_TASK STATEMENT_
Revise the material below by changing every "GUI agent" to "computer-use agent" and leaving everything else as it is.
"""
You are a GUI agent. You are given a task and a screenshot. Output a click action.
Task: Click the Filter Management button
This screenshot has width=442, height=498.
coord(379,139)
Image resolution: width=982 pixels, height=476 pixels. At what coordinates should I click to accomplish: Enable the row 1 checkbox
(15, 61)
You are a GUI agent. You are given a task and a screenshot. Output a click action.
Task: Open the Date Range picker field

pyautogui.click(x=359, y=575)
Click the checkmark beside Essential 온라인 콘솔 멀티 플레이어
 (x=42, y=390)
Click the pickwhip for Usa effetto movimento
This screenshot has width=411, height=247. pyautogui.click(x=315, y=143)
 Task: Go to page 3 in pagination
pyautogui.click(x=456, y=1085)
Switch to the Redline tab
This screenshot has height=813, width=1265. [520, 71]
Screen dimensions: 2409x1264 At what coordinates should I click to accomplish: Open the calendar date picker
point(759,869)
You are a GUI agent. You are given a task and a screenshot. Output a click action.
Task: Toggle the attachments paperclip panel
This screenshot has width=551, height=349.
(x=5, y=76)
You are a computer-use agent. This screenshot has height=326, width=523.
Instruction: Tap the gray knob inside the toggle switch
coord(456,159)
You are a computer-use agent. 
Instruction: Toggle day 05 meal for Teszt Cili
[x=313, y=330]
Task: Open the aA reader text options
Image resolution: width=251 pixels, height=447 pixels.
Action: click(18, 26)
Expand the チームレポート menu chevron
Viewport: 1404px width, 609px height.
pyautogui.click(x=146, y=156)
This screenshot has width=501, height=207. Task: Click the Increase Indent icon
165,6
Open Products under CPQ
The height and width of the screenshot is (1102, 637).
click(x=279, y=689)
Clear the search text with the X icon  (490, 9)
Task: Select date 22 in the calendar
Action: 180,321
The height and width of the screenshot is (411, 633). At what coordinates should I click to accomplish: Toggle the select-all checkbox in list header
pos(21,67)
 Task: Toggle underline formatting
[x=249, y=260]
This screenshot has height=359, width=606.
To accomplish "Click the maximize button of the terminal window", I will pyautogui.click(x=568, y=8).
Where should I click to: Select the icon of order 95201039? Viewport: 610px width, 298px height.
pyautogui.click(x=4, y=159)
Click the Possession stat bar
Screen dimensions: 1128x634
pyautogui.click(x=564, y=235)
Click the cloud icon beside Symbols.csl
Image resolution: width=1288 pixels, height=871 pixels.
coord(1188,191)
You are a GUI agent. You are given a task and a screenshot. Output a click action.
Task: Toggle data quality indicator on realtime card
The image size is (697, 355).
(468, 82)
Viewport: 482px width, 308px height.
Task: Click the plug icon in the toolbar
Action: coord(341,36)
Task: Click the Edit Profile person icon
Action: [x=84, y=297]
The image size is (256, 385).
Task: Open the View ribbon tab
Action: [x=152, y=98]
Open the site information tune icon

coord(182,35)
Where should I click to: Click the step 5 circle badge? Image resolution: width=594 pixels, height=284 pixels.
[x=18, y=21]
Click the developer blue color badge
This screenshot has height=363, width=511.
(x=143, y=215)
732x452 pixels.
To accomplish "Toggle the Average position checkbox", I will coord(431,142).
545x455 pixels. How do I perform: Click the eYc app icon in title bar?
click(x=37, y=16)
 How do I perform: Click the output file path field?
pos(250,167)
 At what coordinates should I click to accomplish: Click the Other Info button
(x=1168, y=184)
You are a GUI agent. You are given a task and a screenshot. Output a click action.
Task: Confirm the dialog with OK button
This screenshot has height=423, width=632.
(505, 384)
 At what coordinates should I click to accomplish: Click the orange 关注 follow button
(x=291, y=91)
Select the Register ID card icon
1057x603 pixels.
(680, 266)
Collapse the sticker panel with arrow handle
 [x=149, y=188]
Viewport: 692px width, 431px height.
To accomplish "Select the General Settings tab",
"""
_EXERCISE ANSWER_
You are a computer-use agent. You are given a task and a screenshot. Output a click action.
Task: Click the Filter Management button
This screenshot has width=442, height=498.
coord(379,139)
Image resolution: width=982 pixels, height=476 pixels. At what coordinates should I click to accomplish: Enable the row 1 checkbox
(15, 61)
You are a computer-use agent. You are given a task and a screenshot. Output a click action.
Task: Open the Date Range picker field

pyautogui.click(x=359, y=575)
Click the checkmark beside Essential 온라인 콘솔 멀티 플레이어
 (x=42, y=390)
Click the pickwhip for Usa effetto movimento
This screenshot has width=411, height=247. pyautogui.click(x=315, y=143)
 Task: Go to page 3 in pagination
pyautogui.click(x=456, y=1085)
Switch to the Redline tab
This screenshot has height=813, width=1265. [520, 71]
Screen dimensions: 2409x1264 At what coordinates should I click to accomplish: Open the calendar date picker
point(759,869)
You are a computer-use agent. You are given a task and a screenshot. Output a click action.
Task: Toggle the attachments paperclip panel
This screenshot has width=551, height=349.
(x=5, y=76)
You are a computer-use agent. This screenshot has height=326, width=523.
Instruction: Tap the gray knob inside the toggle switch
coord(456,159)
You are a computer-use agent. 
Instruction: Toggle day 05 meal for Teszt Cili
[x=313, y=330]
Task: Open the aA reader text options
Image resolution: width=251 pixels, height=447 pixels.
Action: click(18, 26)
Expand the チームレポート menu chevron
Viewport: 1404px width, 609px height.
pyautogui.click(x=146, y=156)
This screenshot has width=501, height=207. Task: Click the Increase Indent icon
165,6
Open Products under CPQ
The height and width of the screenshot is (1102, 637).
click(x=279, y=689)
Clear the search text with the X icon  (490, 9)
Task: Select date 22 in the calendar
Action: 180,321
The height and width of the screenshot is (411, 633). At what coordinates should I click to accomplish: Toggle the select-all checkbox in list header
pos(21,67)
 Task: Toggle underline formatting
[x=249, y=260]
This screenshot has height=359, width=606.
To accomplish "Click the maximize button of the terminal window", I will pyautogui.click(x=568, y=8).
Where should I click to: Select the icon of order 95201039? Viewport: 610px width, 298px height.
pyautogui.click(x=4, y=159)
Click the Possession stat bar
Screen dimensions: 1128x634
pyautogui.click(x=564, y=235)
Click the cloud icon beside Symbols.csl
Image resolution: width=1288 pixels, height=871 pixels.
coord(1188,191)
You are a computer-use agent. You are given a task and a screenshot. Output a click action.
Task: Toggle data quality indicator on realtime card
The image size is (697, 355).
(468, 82)
Viewport: 482px width, 308px height.
Task: Click the plug icon in the toolbar
Action: coord(341,36)
Task: Click the Edit Profile person icon
Action: [x=84, y=297]
The image size is (256, 385).
Task: Open the View ribbon tab
Action: [x=152, y=98]
Open the site information tune icon

coord(182,35)
Where should I click to: Click the step 5 circle badge? Image resolution: width=594 pixels, height=284 pixels.
[x=18, y=21]
Click the developer blue color badge
This screenshot has height=363, width=511.
(x=143, y=215)
732x452 pixels.
To accomplish "Toggle the Average position checkbox", I will coord(431,142).
545x455 pixels. How do I perform: Click the eYc app icon in title bar?
click(x=37, y=16)
 How do I perform: Click the output file path field?
pos(250,167)
 At what coordinates should I click to accomplish: Click the Other Info button
(x=1168, y=184)
You are a computer-use agent. You are given a task and a screenshot. Output a click action.
Task: Confirm the dialog with OK button
This screenshot has height=423, width=632.
(505, 384)
 At what coordinates should I click to accomplish: Click the orange 关注 follow button
(x=291, y=91)
Select the Register ID card icon
1057x603 pixels.
(680, 266)
Collapse the sticker panel with arrow handle
 [x=149, y=188]
Viewport: 692px width, 431px height.
To accomplish "Select the General Settings tab",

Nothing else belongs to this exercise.